The father of one of Niels’ acquaintances asked whether he could be interested in buying films and promoting them. Niels Colov thought the film market was going to bloom, and for that reason he established the companies Filmselskabet Danmark and Video International that dealt with movies for cinemas and videos. Business was doing well, but one very early morning Niels Colov received a call that turned out to have great significance to his life.
“On Majorca I met a Spaniard, Gregory, who owned a restaurant. He became my friend, but we had not talked for a few years when out of the blue he called me. He had sold the restaurant, been travelling around the world and at 4.30 that morning he landed in Copenhagen and of course we would get together,” Niels Colov says with a smile.
However, Gregory was not too pleased with the cold Danish weather and he wanted to leave Denmark again straight away.
“Now I was awake, so I went to see him anyway, as I thought we should have a chat. He talked about his travels around the world. He was especially fond of a fish restaurant he had been to in Bangkok. Let us go there then, I said, called a friend at Spies Rejser and a few hours later we were on our way to Bangkok,” Niels Colov says with a grin on his face thinking of his first trip to Asia.
The plan was only to be there for a day, but plans can change.The guys met an American and they ended up having quite a few drinks so they had to stay there one more day. Not that Niels Colov really minded.
“I was overwhelmed when I first came to Thailand. The heat, all the smells and all the nice people. It was really fascinating, not at all like Spain,” he says.
Coping with their hangovers the guys wanted to go home the next day, but what to do in Bangkok till they could catch their plane? With a hangover like that the beach seemed to be the right place. A taxi driver would bring them there.
“He suggested a place called Pattaya. We asked whether it was far away. No, no, he said. We started driving, and we drove on and on for what seemed to be forever, but finally we got there. But we did not want to do any more business with that taxi driver,” Niels Colov laughs.
Pattaya really got in Niels Colov’s blood.
“It is this big melting pot. You have people from all parts of Thailand and from all over the world. I really enjoyed talking and being with real people that could speak about others things than business,” he says.
Niels Colov started coming to Pattaya quite often and he stayed there for longer and longer periods of time. First a month at a time, then half the year in Denmark and half the year in Pattaya, while still taking care of Filmselskabet Danmark till that went bankrupt.
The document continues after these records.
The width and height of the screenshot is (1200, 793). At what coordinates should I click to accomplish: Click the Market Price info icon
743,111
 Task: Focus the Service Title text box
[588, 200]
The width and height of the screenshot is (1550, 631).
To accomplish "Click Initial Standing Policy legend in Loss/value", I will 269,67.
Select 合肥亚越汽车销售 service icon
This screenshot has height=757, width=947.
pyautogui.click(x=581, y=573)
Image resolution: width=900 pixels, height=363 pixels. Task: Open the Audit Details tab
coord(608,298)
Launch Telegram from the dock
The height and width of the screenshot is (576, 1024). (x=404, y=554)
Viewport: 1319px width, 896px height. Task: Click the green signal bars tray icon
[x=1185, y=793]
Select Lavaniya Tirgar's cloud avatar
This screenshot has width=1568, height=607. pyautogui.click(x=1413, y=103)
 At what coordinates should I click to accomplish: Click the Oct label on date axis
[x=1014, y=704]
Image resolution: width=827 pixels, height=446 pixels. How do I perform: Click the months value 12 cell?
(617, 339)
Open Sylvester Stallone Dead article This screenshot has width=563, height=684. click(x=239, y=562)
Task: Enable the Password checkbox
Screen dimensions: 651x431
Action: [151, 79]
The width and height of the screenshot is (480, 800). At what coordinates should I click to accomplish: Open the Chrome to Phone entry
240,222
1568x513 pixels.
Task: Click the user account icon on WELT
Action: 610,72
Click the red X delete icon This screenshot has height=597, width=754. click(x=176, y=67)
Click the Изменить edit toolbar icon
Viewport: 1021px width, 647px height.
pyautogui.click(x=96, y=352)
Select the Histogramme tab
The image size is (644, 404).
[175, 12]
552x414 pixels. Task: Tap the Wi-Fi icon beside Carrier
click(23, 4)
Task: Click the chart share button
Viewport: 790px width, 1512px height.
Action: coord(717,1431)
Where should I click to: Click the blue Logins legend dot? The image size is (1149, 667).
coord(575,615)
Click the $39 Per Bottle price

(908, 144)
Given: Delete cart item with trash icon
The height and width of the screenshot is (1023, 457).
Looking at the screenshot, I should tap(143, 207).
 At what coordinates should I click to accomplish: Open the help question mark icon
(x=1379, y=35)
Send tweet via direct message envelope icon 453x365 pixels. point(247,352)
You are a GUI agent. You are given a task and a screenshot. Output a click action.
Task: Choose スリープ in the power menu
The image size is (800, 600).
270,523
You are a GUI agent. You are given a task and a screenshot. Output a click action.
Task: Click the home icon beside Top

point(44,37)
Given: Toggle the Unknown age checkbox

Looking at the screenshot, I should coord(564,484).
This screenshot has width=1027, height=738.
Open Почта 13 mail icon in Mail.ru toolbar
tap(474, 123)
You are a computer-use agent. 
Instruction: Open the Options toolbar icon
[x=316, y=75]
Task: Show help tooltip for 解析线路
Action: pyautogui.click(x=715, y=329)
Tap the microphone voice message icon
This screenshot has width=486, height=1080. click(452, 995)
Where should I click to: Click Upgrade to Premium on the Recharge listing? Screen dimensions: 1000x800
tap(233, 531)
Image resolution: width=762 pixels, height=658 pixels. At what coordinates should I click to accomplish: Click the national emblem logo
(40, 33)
“That left me with a choice. I could either start from scratch in Denmark or in Thailand. But to start over in Denmark would be to repeat my self and I found it more challenging to move to Thailand,” Niels Colov says.
For the last 20 years Niels Colov has been doing a lot of business in Pattaya. Starting off with owning half a guesthouse, moving on to co-owning the first computer store in Pattaya, which made him realize the potentials of computers and brought him in to publishing. His first publication was a Pattaya tourist pocket guide; with two partners he started The Pattaya Mail before starting the Pattaya People newspaper and TV channel.
As a Buddhist Niels Colov consider life to be a journey and a rather short one.
“I have tried a lot of things in my life and I have a good life. This is my home. I have my wife, my three sons are all born here and I really care about this city. The last station on the journey of my life? Pattaya!”